COMPARATIVE ANALYSIS OF ONLINE REVIEW PLATFORMS: IMPLICATION IN ELECTRONIC SERVICE QUALITY FOR VIDEO PLAYERS AND EDITOR APPS (YOUTUBE AND TIKTOK)
This study uses sentiment analysis, topic modeling, pearson correlation, and linear regression to identify the critical improvements that video-sharing platforms, particularly YouTube and TikTok, should make in the future to better handle user reviews. Given that video sharing provides viewers with an extremely immersive and engaging experience, its growing significance in relation to user feedback is becoming progressively apparent for companies. We initially preprocess 21,365 user reviews using Naïve Bayes classification, and we divide them into seven groups according to the dimensions of e-service quality: efficiency, responsiveness, system availability, compensation, fulfillment, contact, and privacy. The accuracy percentages for TikTok and YouTube came out as 80.33% and 75.56%, accordingly, indicating excellent performance in evaluating the quality of both platforms. Sentiment analysis revealed a higher prevalence of negative sentiment on TikTok and YouTube. Then, topic modeling based on Latent Dirichlet Allocation (LDA) evaluates the sentiment of the topic as well as the model of the topics discussed. The purpose of this research is to help both companies and individuals map public opinion toward a certain topic by analyzing the sentiment of the text and creating a topic model.
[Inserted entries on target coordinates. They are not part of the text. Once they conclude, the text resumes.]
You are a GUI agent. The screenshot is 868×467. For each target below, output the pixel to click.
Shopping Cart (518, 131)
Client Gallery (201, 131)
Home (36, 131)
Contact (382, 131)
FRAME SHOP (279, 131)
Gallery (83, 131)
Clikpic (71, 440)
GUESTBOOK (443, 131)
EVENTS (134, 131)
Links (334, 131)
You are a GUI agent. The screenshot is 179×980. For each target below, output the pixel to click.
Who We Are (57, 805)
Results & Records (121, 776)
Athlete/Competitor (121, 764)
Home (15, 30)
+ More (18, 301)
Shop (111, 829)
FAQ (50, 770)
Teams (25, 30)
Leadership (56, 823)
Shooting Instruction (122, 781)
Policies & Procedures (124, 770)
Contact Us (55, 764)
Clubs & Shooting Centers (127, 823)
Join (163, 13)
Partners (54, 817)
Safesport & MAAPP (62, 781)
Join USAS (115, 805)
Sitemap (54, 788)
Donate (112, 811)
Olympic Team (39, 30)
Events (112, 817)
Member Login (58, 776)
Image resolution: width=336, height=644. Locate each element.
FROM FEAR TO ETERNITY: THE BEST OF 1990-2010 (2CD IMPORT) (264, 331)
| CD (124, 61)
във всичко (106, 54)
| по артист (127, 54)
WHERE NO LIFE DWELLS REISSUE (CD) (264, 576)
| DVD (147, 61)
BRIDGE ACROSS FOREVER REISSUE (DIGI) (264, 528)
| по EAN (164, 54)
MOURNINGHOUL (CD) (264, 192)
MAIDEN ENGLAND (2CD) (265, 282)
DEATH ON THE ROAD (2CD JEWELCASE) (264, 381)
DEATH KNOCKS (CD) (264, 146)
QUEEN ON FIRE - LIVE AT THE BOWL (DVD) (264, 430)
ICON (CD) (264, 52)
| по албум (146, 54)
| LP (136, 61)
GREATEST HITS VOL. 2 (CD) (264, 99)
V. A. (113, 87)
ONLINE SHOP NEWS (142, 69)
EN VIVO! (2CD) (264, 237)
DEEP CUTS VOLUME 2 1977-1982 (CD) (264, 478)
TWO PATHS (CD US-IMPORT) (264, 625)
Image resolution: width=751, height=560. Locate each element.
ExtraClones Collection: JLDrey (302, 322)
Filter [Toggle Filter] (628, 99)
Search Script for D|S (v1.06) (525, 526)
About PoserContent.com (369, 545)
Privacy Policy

We also measure the relationship between service quality using user sentiment and ratings, then predict future user ratings using predictive analysis methods such as linear regression. Regarding the classification of dimensions, we effectively draw attention to three dimensions— efficiency, fulfillment, and system availability —that are deemed important in the comparison between YouTube and TikTok. Then, the positive and significant relationship between service quality using user sentiment and ratings.
Sentiment Analysis, Topic Modelling, Regression Linear, Correlation, Service Quality, Media Sharing Network.